2) I have not done rent/lease-to-owns, but I have been taught by several REIN members to very careful. The phrasing can be misleading, because the tenant will often think that their all (as in, every dollar) of their rent payments are a form of amortized, monthly downpayments that will go towards their purchase of the unit. This is bad way to do a deal for you (good for them). It is much better to structure a so called “rent/lease-to-own” as a “Lease with an option to purchase”. Two separate contracts, two separate (yes they’re related though) deals. One contract is specifically the lease to only talk about the details of renting. The second contract is specifically the conditions and terms used for the eventual future purchase of the unit. I have been told many times DO NOT combine the contracts! (Other, more experienced REIN members may have more thoughtful comments). If you are a REIN member, there are lots of threads posted on this topic.
3) The advantages to the lease with the option to purchase is that property management ought to be easier, because there is more incentive for the renter to take care of the place (they’re going to own it in the future, why would they damage it). Plus, when structured properly, these contracts can provide up front cash and more monthly cash flow to the owner. And it gives you a legally binding exit strategy.
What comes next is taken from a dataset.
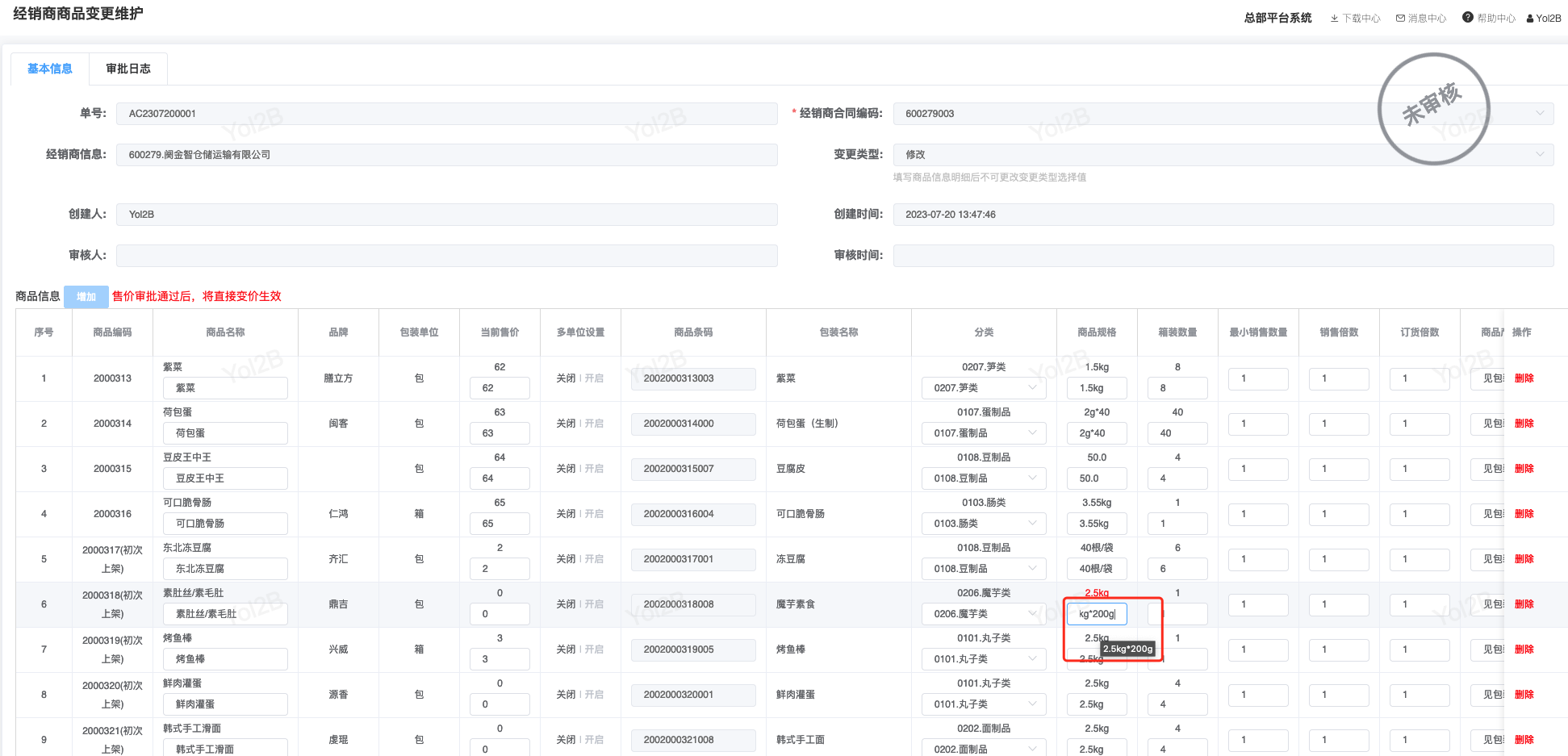This screenshot has width=1568, height=756.
Task: Remove the 东北冻豆腐 row via 删除
Action: click(1524, 559)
Disadvantage is that you have to pick a price in the future, or have a clause that states you’ll agree upon an appraisal process. Selling an option contract always gives someone else rights, while you become obligated to honor those rights, and you have to be comfortable with that.
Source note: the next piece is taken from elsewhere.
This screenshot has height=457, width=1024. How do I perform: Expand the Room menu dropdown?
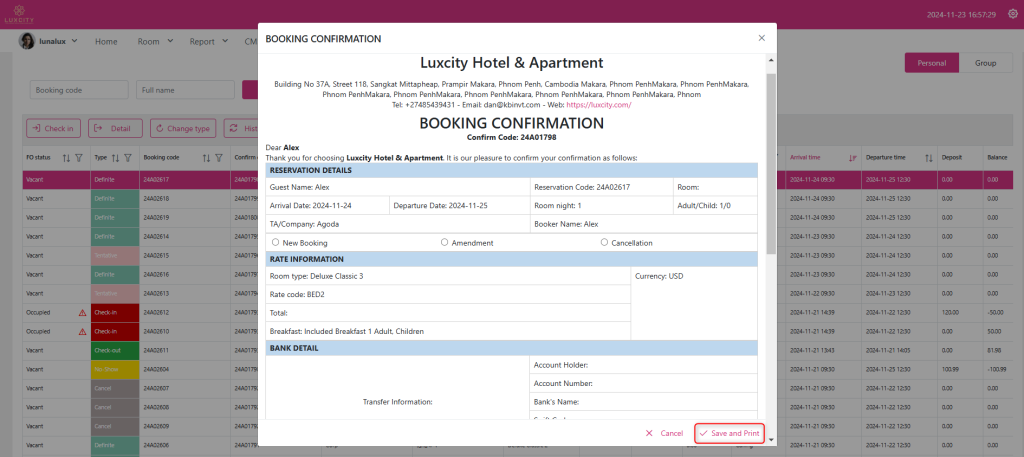pos(155,42)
4) A VTB is the process that you purchase the property, and the seller (vendor) will provide the downpayment (partial or all of it). You can try to get this in place as the property closes – the bank may or may not like this), or I’ve heard of REIN members just closing on the property with their own money and downpayment, then after closing, the seller will provide a 2nd, mortgage on the property, thereby effectively “refunding” the buyer’s downpayment. Again, I have never done a VTB, so others may have better comments. But I do know that in nearly all instances, a VTB is about financing, and leasing or renting to the seller is not involved or a non-issue (after all, they’re moving right?).
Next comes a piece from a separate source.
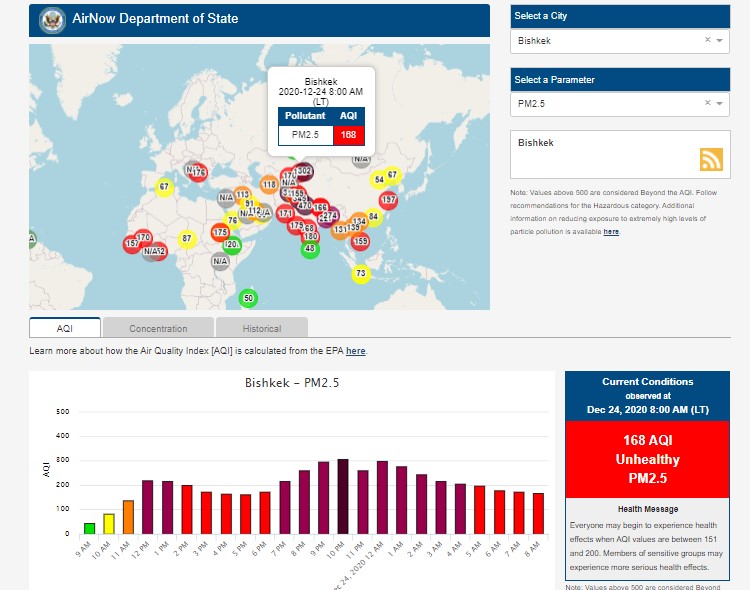
Task: Select the yellow marker showing 67 in Africa
Action: [x=164, y=187]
5) The advantages of a VTB is that you can purchase properties with little or no net money out of your pocket. Less money spent per property generally means you can buy more properties. However, you are obligated to pay 2 servicing debts on that property: (1) the mortgage to the bank, and (2) the loan pmt (however structured) to the vendor).
Tough to explain all the nuts and bolts of each concept in one post. Hope that’s enough to get you started.
I do see that you are a REIN member, so have a search through the postings.